Welcome to year three of the Five Years to Independence program. Or system, or scheme, or deal… what it’s called isn’t as important as what it is. What’s in a name?
Name notwithstanding, this is not a self-help program, or a get rich quick scheme. This is just a different way to view the road you’ve traveled, and to adjust your thinking to find success in the way ahead.
Here’s something I hadn’t considered but is true: although this program is meant to help you if you know you’re talented, have spent your life hiding from it, but now realize you must become who you are, this scheme actually works if you’re living on your talents, but want to move up to a higher plateau. I know this because I developed this thing to turn my own life around, and am now using it again to further my products (the novels Droppington Place and Marigold’s End). You marketers: did you see this shameless plug? Shameless.
Year one, as we recall, was the Year of No Regrets, in which you stopped whacking yourself upside the head for not having explored your talents when you were younger. You changed the way you looked at the past, recognizing that the road you took led you to this new road.
Year two was the Year of Confidence, in which you viewed yourself as the creative talent you know yourself to be. If you dance, in this year you become a dancer, or a writer, or a painter, or a videographer. The Year of Confidence is the year in which you stop hiding behind the ordinary to finally be the extraordinary person that you are.
The secret behind these two years of mind-changing is that you were also practicing your art: working on your talent, albeit behind closed doors. You did this so that, when you announce to the cosmos that you ARE a singer, you’ve been singing for at least as year. That’s the keystone to this whole project: stop hiding from your talent, stop regretting that you’ve waited so long, and USE IT!
If we do a bit of math… let’s see, carry the one… that brings us to Year Three: The Year of Accomplishment.
Here is where the chicken hits the road. In this year, we move our art from inside ourselves out into the world. Yes, into the world.

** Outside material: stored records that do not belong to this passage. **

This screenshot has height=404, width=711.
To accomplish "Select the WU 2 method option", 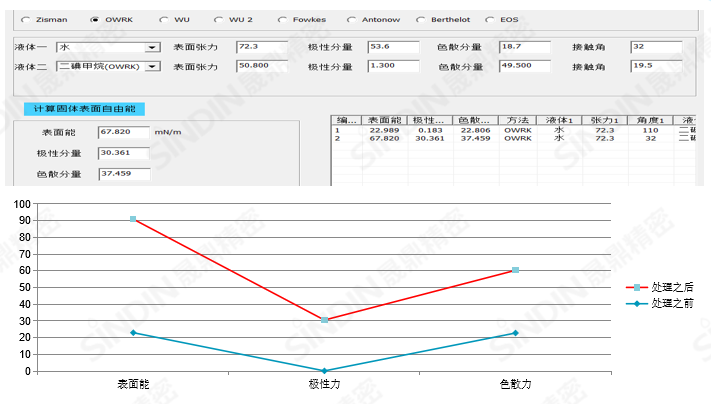I will [x=220, y=19].
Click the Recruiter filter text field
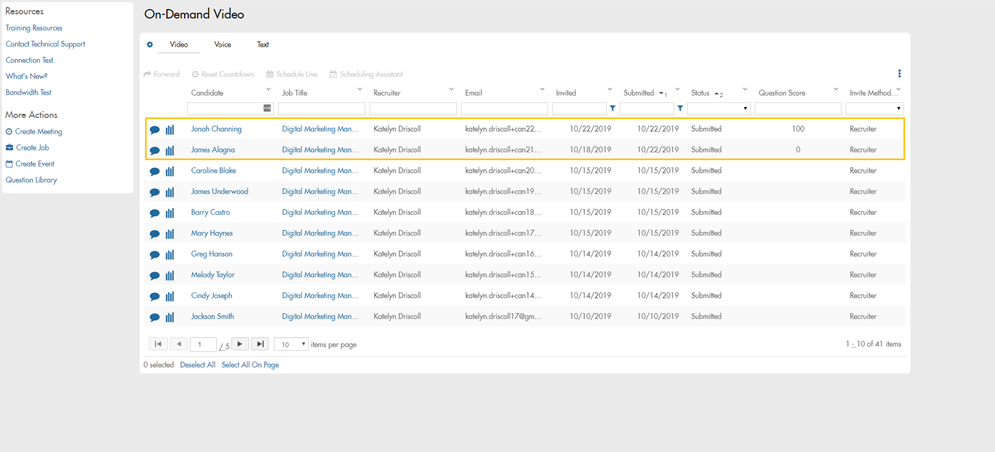 coord(412,108)
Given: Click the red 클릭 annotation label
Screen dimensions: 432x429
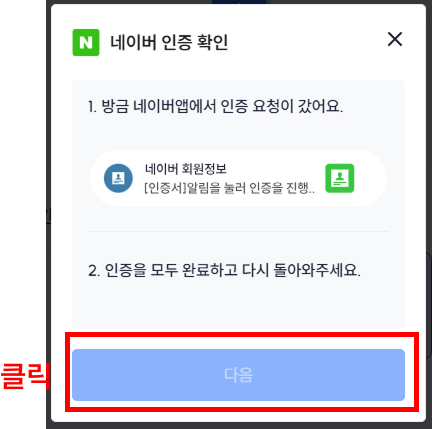Looking at the screenshot, I should coord(25,376).
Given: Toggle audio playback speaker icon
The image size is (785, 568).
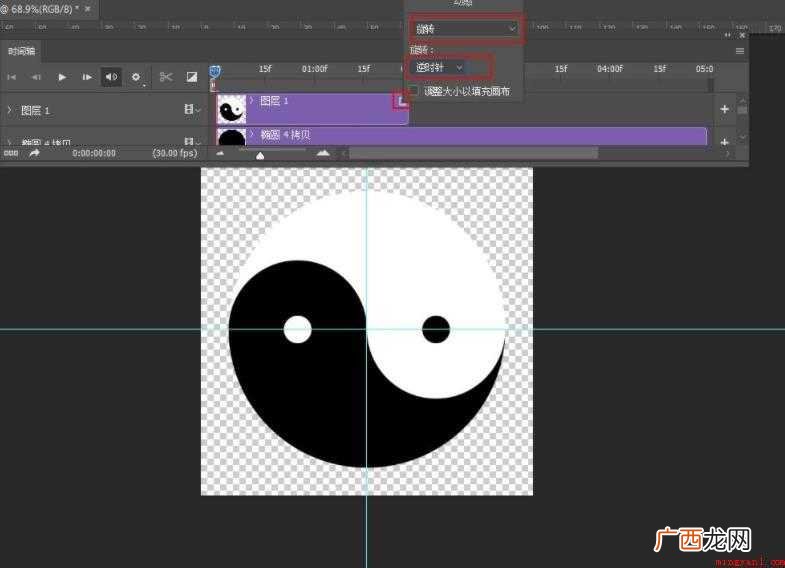Looking at the screenshot, I should pos(111,77).
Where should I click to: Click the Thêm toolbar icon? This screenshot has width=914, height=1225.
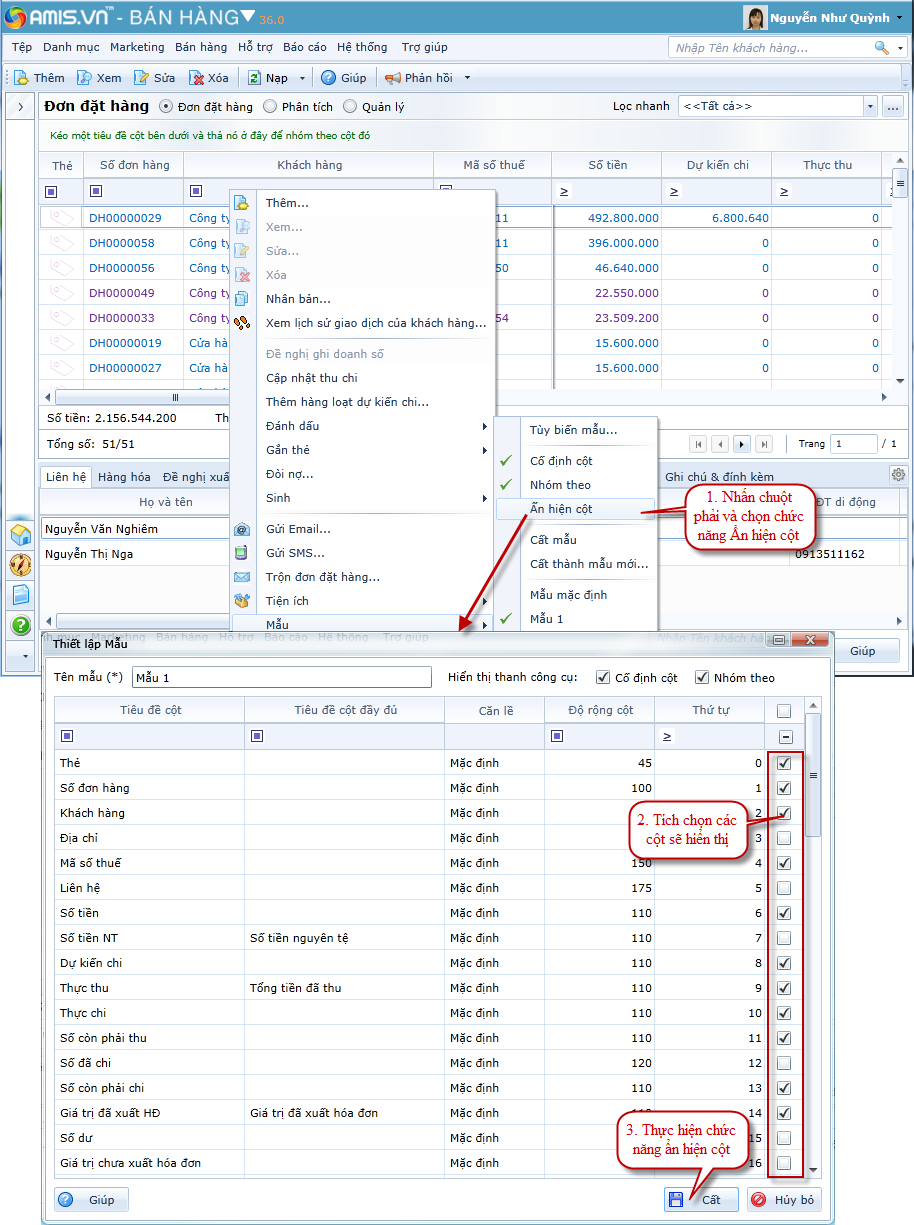21,78
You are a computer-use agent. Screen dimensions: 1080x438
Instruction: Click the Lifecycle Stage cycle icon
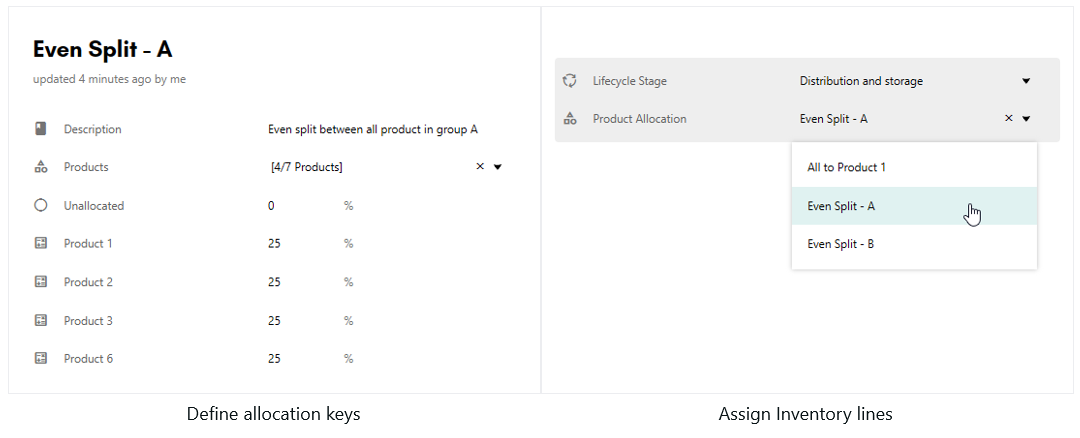coord(570,81)
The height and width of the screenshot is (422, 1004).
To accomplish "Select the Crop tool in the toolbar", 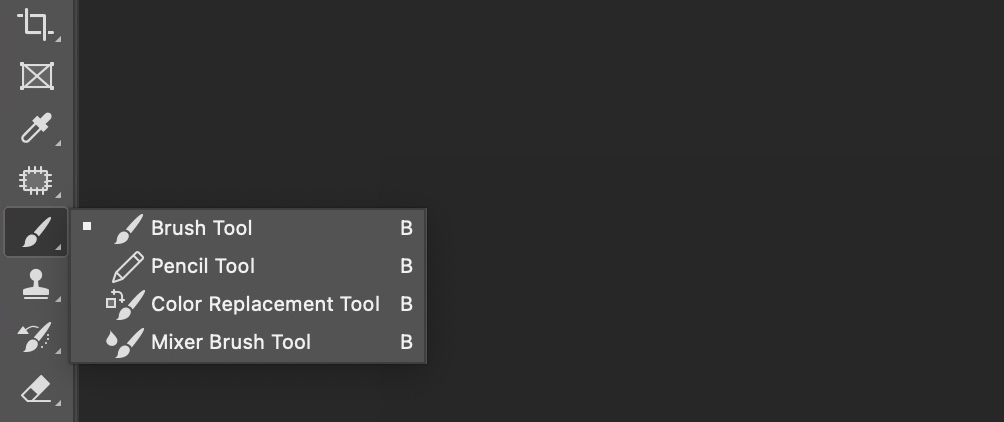I will (36, 24).
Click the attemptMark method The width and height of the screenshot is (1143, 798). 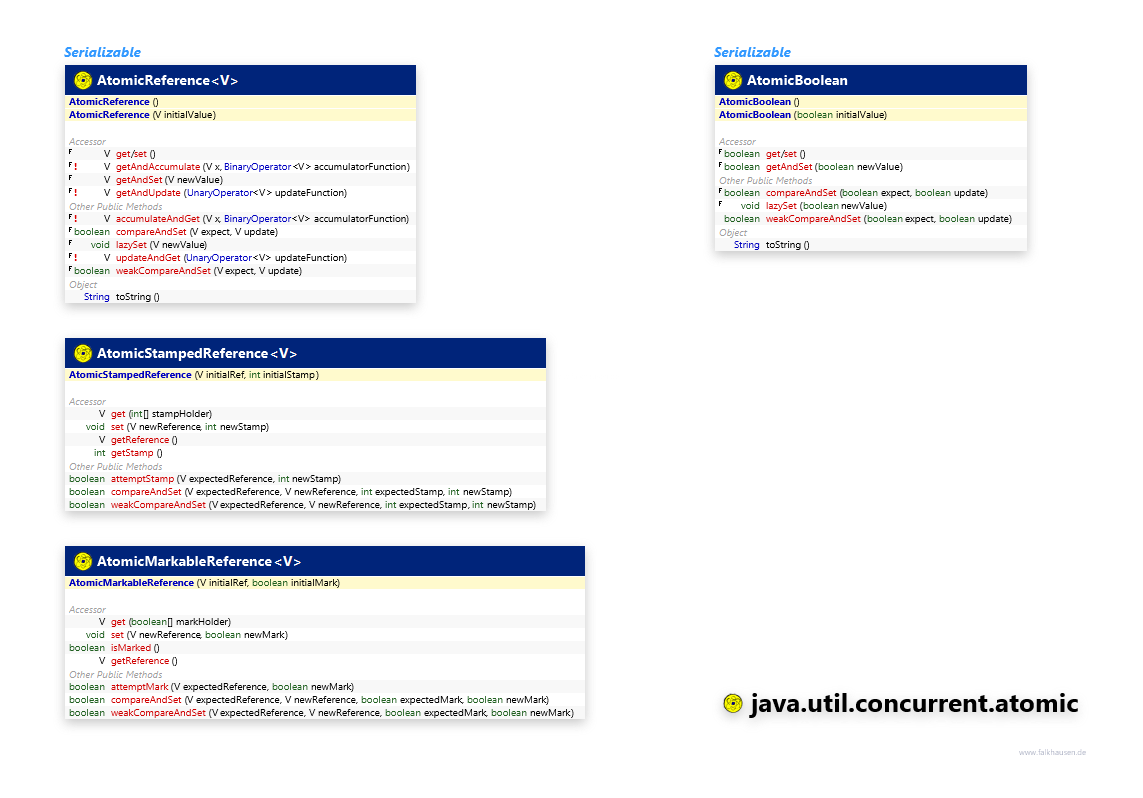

Years ago I worked for a major international bank, helping people find solutions to their mortgage problems. The management catchphrase in use there was “if you didn’t document it, it never happened.” Essentially, if no one saw the transaction, it never took place.
In my revision of myself, I realized that a writer who thinks about writing but doesn’t do it is not a writer – he’s a thinker. A writer writes.
But that’s not quite right, is it? If I wrote beautiful poems every day, but kept them hidden in a closet, or burned them, is that writing? A writer’s work needs to be read, just as a painting needs to be seen and a song needs to be heard. A song sung to one’s self may be beautiful, but does not further one’s career.
So, this year, we stop singing to ourselves, and we put our talent out there. Out there on the world stage, come what may.
The glory of this age in which we live is that you now, finally, have a world stage at your fingertips. Now you can do your stand-up before a world audience – every nation in the world can see you dance, hear your song, read your words.
That’s an accomplishment, to get your work out there into the world. I’ve advocated doing that throughout the previous two years, if you’re brave enough. If you haven’t been brave enough to do it before, then this is the year you overcome that fear and let ‘er rip.
So, here’s how I faced my fear of the World Stage: It’s a busy place, with a hundred million voices all clamoring for their moment in the sun. Being one in a hundred million is a pretty safe, anonymous place to be. (For example, my books (see the shameless plug, above) are out there, waiting to be read. and have only sold 17 copies so far). That’s a nice comfort. On the other hand, I’ve sold 17 books so far, which means that a shaft of sunlight DID shine on my work, at least 17 times.
So, that’s your job this year. Put yourself out there, either in the safe and comfortable way of YouTube or Instagram, or, as I did, pushing my online published work to literary agents (can you spell “rejection letter?”).
Do it. Don’t hide from it. If no one sees your dance, how can you become known to the world as a dancer? Don’t forget, that’s the point of this whole exercise.
You’re a talented individual who has hidden from that talent all your life. You can keep hiding, or you can become who you really are.
“Be brave, little Piglet.” Owl’s stentorian tone emboldens little Piglet to hold on and endure the flood of the Hundred Acre Wood, according to A.A. Milne’s Winnie the Pooh.
You and I, we must be brave. What is talent, except the bravery to do the unusual, isn’t it? The talented have a vision, a world view, that needs to be shared.
You’re talented. Let’s get out there and share it!
This is really long-winded, I realize, but it’s important.
Ideally, by the end of the Year of Accomplishment, you’ve exhibited your talent in a place that will get you noticed. Ideally, that shaft of sunlight will illuminate your work, and you’re on your way.
The first time I ran this program, my Year of Accomplishment took two years, at the end of which I made the leap from under-employed customer service rep/novelist to technical writer/novelist. I became a writer.
I’m in another round of the program, with the goal of accomplishing the title change from technical writer/novelist to novelist/technical writer. I’m in year two of that accomplishment. The accomplishment will be to get seriously published: that’s a big one.
Like the speed limit on the freeway, the five-year structure of this program is just a suggestion: it may take you seven years, or six months.
Thanks for staying with me. Two more years to go!